Caso Banca Etruria, parla l’ex dipendente: “La banca ci ordinava di mentire”

banca-etruria-civitavecchia.jpg

A pochi giorni dal suicidio di Luigino D’Angelo e dall’esplosione del caso che sta tenendo banco in queste ore - qui trovate tutti gli aggiornamenti - ha rotto il silenzio uno degli ex impiegati della filiale di Civitavecchia di Banca Popolare dell’Etruria e del Lazio. Marcello Benedetti, licenziato un anno fa, ha deciso di togliersi qualche sassolino dalla scarpa in un’intervista pubblicata stamattina da Repubblica.

L’uomo ha spiegato di aver firmato il contratto delle obbligazioni acquistate da D'Angelo, morto suicida dopo aver perso i 110 mila euro che era riuscito a metter da parte durante la sua vita:

Sì, Luigino fu uno dei primi clienti della banca a cui proposi questo investimento. […] Firmò il questionario che sottoponevamo a tutti, nel quale c'era scritto che il rischio era minimo per questo tipo di operazione. In realtà nelle successive carte che il cliente firmava, era presente la dicitura "alto rischio", ma quasi nessuno ci faceva caso. Era scritto in un carteggio di 60 fogli.
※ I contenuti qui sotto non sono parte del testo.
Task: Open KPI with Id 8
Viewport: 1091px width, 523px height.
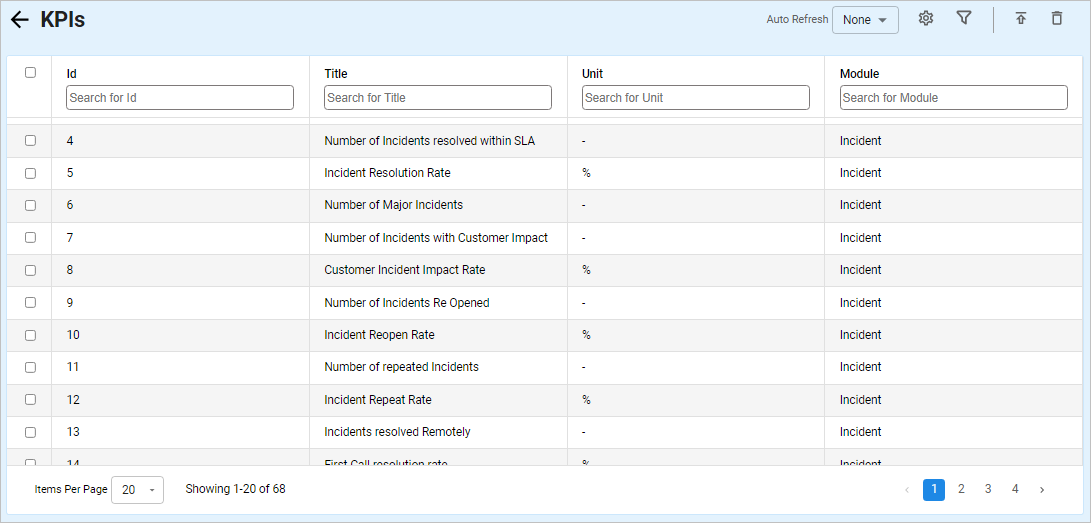Action: 70,270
La giornalista Federica Angeli, a questo punto, chiede a Benedetti perchè gli impiegati della Banca non mettevano al corrente i clienti di questo alto rischio. E l’uomo ammette:

Avevamo l'ordine di convincere più clienti possibili ad acquistare i prodotti della banca, settimanalmente eravamo obbligati a presentare dei report con dei budget che ogni filiale doveva raggiungere. L'ultimo della lista veniva richiamato pesantemente dal direttore.
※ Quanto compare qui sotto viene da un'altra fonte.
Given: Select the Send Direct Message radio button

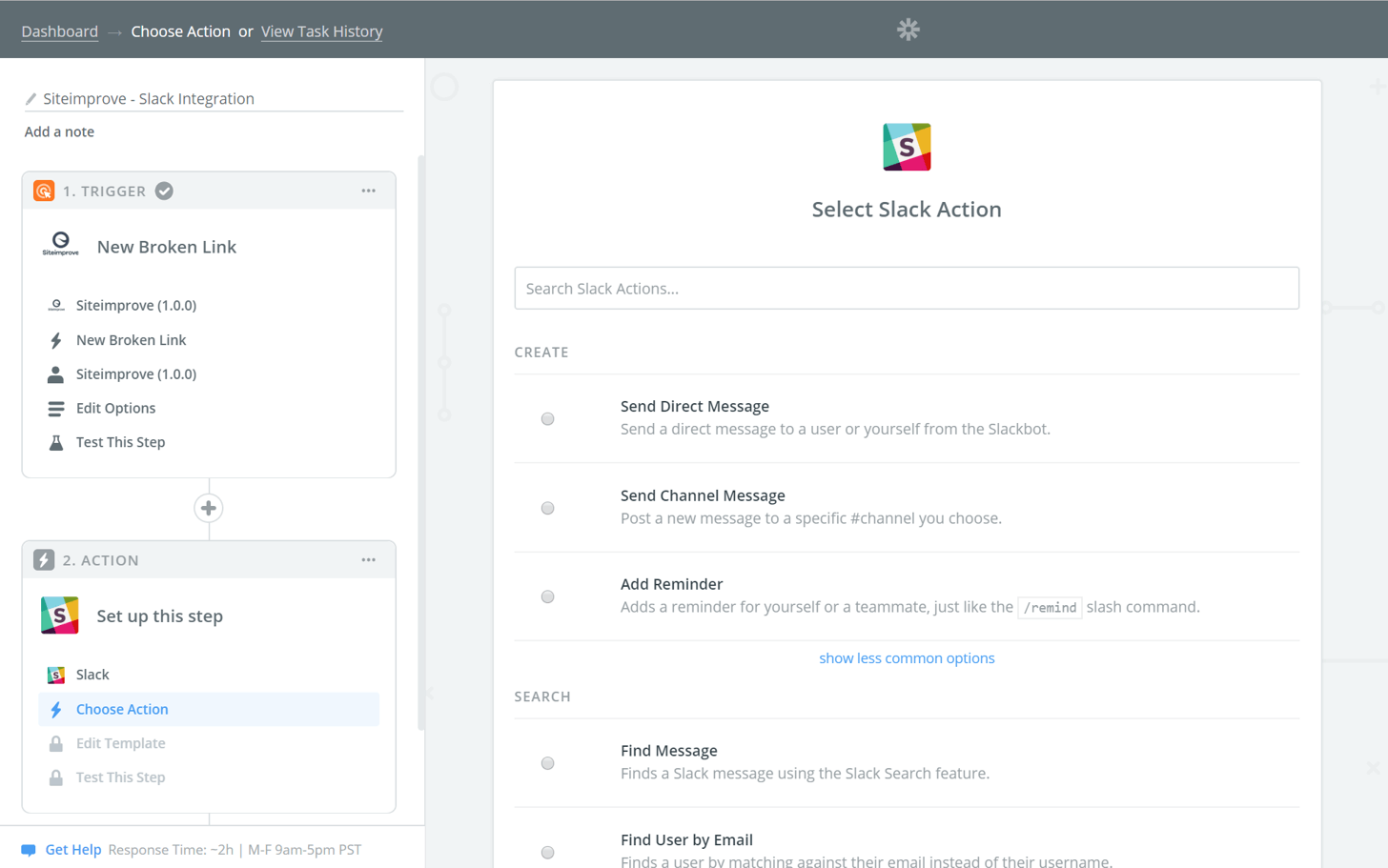Looking at the screenshot, I should (547, 418).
Benedetti spiega chiaramente che la linea dettata dalla banca fosse quella di omettere la verità al cliente:

Quando i clienti venivano a chiederci la liquidità la banca ci diceva di rispondere che non ne aveva e che non sapevamo quando sarebbe stata disponibile. Quando si facevano insistenti, dovevamo dirgli che quelle obbligazioni erano finite nel mercato secondario e che non si vendevano.

L’uomo, pieno di rimorsi per sua stessa ammissione, è arrivato a parlare di pressioni psicologiche che la banca faceva nei confronti dei dipendenti, chiamati ad aumentare il capitale pur di salvare l’istituto dal baratro.